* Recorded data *
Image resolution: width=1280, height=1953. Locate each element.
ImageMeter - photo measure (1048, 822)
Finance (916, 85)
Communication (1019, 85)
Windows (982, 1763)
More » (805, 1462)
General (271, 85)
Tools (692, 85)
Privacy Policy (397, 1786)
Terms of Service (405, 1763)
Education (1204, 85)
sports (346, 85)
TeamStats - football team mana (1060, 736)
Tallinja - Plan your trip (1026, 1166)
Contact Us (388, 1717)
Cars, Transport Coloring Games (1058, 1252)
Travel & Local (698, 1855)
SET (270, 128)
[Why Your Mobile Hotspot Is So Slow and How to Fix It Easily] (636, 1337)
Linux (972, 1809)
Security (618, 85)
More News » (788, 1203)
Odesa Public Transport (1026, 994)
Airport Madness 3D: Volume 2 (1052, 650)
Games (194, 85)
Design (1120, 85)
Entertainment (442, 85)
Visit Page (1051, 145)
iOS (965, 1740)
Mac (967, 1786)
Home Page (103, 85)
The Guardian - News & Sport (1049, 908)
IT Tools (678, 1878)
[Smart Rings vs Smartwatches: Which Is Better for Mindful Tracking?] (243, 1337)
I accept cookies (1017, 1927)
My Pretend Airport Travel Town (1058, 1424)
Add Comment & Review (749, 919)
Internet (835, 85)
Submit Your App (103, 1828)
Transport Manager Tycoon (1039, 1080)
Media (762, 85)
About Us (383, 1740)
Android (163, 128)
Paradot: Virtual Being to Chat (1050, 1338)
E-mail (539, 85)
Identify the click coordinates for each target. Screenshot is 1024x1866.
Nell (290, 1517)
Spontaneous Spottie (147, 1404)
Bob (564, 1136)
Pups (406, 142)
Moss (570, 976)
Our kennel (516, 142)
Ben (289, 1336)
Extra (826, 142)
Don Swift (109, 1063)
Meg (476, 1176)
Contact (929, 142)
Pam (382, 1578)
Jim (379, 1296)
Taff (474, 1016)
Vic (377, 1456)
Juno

* Problem statement *
Every entry above should come back exactly as written.

* Answer below *
Image resolution: width=1280, height=1953. Locate each element.
ImageMeter - photo measure (1048, 822)
Finance (916, 85)
Communication (1019, 85)
Windows (982, 1763)
More » (805, 1462)
General (271, 85)
Tools (692, 85)
Privacy Policy (397, 1786)
Terms of Service (405, 1763)
Education (1204, 85)
sports (346, 85)
TeamStats - football team mana (1060, 736)
Tallinja - Plan your trip (1026, 1166)
Contact Us (388, 1717)
Cars, Transport Coloring Games (1058, 1252)
Travel & Local (698, 1855)
SET (270, 128)
[Why Your Mobile Hotspot Is So Slow and How to Fix It Easily] (636, 1337)
Linux (972, 1809)
Security (618, 85)
More News » (788, 1203)
Odesa Public Transport (1026, 994)
Airport Madness 3D: Volume 2 (1052, 650)
Games (194, 85)
Design (1120, 85)
Entertainment (442, 85)
Visit Page (1051, 145)
iOS (965, 1740)
Mac (967, 1786)
Home Page (103, 85)
The Guardian - News & Sport (1049, 908)
IT Tools (678, 1878)
[Smart Rings vs Smartwatches: Which Is Better for Mindful Tracking?] (243, 1337)
I accept cookies (1017, 1927)
My Pretend Airport Travel Town (1058, 1424)
Add Comment & Review (749, 919)
Internet (835, 85)
Submit Your App (103, 1828)
Transport Manager Tycoon (1039, 1080)
Media (762, 85)
About Us (383, 1740)
Android (163, 128)
Paradot: Virtual Being to Chat (1050, 1338)
E-mail (539, 85)
Identify the click coordinates for each target. Screenshot is 1024x1866.
Nell (290, 1517)
Spontaneous Spottie (147, 1404)
Bob (564, 1136)
Pups (406, 142)
Moss (570, 976)
Our kennel (516, 142)
Ben (289, 1336)
Extra (826, 142)
Don Swift (109, 1063)
Meg (476, 1176)
Contact (929, 142)
Pam (382, 1578)
Jim (379, 1296)
Taff (474, 1016)
Vic (377, 1456)
Juno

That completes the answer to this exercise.